Varios estudios en la materia coinciden al afirmar que las  manifestaciones de la envidia, generalmente, nos dicen más de los sentimientos de inseguridad del envidioso que de la personalidad del envidiado. Porque la envidia es la manifestación más cruda de la pequeñez del sujeto.

«En cada persona, la intensidad de la envidia estará presente en proporción a sus sensaciones reprimidas de la insignificancia e impotencia del ser niño», afirma Félix Larocca.

Reconociéndola natural y muy humana, las sociedades han creado mecanismos para controlarla, generalmente desde la moral religiosa.

El Cristianismo, la religión que mueve nuestra concepción de la moral, la considera como un pecado capital porque, explica, genera otros pecados. «Cruel es la ira, e impetuoso el furor; mas ¿quién podrá sostenerse delante de la envidia?» —Proverbios 17:4.

────────────────

**Ejercicios por resolver:**
1. Transcriba del texto sobre la envidia el fragmento que se abre con las palabras "Varios estudios en" y se cierra con "afirma Félix Larocca.".
2. Traduzca al inglés la siguiente oración del texto sobre la envidia: «Reconociéndola natural y muy humana, las sociedades han creado mecanismos para controlarla, generalmente desde la moral religiosa.»

(Entradas de datos guardadas)
────────────────

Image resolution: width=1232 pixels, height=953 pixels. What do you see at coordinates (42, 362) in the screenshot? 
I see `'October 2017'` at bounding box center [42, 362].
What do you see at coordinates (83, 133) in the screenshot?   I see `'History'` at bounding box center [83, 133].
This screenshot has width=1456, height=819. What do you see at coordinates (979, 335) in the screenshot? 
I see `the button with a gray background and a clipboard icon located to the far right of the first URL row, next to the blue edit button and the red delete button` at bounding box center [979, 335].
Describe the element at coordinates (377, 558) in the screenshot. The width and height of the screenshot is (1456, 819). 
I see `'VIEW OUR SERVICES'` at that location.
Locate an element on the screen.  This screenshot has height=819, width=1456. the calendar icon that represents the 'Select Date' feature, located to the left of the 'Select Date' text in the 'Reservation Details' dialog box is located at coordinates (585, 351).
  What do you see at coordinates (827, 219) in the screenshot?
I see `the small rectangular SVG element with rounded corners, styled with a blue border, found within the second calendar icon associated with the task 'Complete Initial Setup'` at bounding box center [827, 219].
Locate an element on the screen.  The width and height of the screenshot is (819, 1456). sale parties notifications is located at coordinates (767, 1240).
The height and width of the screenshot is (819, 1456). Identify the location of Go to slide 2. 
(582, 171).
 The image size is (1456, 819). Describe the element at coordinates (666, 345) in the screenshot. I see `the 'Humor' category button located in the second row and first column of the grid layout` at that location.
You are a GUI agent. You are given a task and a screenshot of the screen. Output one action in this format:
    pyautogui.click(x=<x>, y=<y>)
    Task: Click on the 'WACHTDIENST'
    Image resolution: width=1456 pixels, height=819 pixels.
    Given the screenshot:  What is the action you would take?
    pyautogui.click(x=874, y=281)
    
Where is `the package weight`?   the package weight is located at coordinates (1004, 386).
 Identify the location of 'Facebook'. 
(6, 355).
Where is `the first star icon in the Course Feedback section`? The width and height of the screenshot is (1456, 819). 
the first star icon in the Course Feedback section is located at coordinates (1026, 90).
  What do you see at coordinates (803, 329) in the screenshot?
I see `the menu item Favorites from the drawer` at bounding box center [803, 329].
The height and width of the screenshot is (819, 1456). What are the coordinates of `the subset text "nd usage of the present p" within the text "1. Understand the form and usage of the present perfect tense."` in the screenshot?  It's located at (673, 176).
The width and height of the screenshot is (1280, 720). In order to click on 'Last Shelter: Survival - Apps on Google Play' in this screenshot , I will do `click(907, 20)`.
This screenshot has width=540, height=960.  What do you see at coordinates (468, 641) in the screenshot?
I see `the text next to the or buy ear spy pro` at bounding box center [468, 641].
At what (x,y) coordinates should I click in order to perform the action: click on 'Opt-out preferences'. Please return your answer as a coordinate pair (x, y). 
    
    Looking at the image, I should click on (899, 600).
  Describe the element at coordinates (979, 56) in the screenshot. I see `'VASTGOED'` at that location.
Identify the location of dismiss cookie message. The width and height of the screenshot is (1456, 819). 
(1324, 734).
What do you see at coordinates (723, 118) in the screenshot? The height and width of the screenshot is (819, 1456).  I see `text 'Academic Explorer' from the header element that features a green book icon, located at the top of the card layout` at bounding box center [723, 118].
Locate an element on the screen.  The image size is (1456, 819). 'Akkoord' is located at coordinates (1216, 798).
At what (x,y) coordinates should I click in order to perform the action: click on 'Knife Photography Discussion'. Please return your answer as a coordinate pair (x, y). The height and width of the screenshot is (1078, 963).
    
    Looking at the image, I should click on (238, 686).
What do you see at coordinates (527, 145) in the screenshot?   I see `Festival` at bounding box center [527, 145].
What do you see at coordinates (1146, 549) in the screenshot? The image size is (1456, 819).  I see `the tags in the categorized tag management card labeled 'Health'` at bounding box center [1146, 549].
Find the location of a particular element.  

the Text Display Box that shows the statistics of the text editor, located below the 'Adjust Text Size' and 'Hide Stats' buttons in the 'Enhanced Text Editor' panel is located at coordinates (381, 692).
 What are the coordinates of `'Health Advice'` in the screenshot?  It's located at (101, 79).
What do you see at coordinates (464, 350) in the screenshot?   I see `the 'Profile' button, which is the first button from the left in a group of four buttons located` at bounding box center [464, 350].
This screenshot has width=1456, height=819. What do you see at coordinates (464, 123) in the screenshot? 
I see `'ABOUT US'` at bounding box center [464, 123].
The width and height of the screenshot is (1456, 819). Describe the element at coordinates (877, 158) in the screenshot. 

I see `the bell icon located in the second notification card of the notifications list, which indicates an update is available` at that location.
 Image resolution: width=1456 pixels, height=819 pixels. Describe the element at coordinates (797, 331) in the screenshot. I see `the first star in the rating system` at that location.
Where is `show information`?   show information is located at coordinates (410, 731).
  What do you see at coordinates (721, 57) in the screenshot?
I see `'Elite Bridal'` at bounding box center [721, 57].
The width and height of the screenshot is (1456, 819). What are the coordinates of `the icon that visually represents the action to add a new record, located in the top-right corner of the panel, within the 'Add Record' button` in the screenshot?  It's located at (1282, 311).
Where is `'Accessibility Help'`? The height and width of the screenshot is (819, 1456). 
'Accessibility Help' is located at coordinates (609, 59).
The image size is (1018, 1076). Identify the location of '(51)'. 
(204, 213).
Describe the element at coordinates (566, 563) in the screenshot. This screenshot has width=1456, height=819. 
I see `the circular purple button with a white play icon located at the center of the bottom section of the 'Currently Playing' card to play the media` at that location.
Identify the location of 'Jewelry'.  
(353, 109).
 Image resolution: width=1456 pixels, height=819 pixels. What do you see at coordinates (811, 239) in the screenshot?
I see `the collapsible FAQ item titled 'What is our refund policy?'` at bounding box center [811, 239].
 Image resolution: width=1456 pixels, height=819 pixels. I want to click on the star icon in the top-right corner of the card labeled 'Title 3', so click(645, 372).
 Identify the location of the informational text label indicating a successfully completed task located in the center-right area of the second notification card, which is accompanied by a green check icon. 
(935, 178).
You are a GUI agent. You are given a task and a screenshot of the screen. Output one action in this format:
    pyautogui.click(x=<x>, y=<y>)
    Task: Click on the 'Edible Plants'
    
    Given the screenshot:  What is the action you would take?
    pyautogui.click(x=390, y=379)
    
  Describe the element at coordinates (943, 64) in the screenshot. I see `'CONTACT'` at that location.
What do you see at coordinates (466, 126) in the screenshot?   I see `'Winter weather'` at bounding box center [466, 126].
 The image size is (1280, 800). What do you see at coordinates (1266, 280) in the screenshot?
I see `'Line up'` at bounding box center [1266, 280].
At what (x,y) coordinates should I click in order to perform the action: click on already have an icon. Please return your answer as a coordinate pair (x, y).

────────────────

**Lista de soluciones:**
1.
Varios estudios en la materia coinciden al afirmar que las  manifestaciones de la envidia, generalmente, nos dicen más de los sentimientos de inseguridad del envidioso que de la personalidad del envidiado. Porque la envidia es la manifestación más cruda de la pequeñez del sujeto.

«En cada persona, la intensidad de la envidia estará presente en proporción a sus sensaciones reprimidas de la insignificancia e impotencia del ser niño», afirma Félix Larocca.

2. Recognizing it as natural and very human, societies have created mechanisms to control it, generally through religious morality.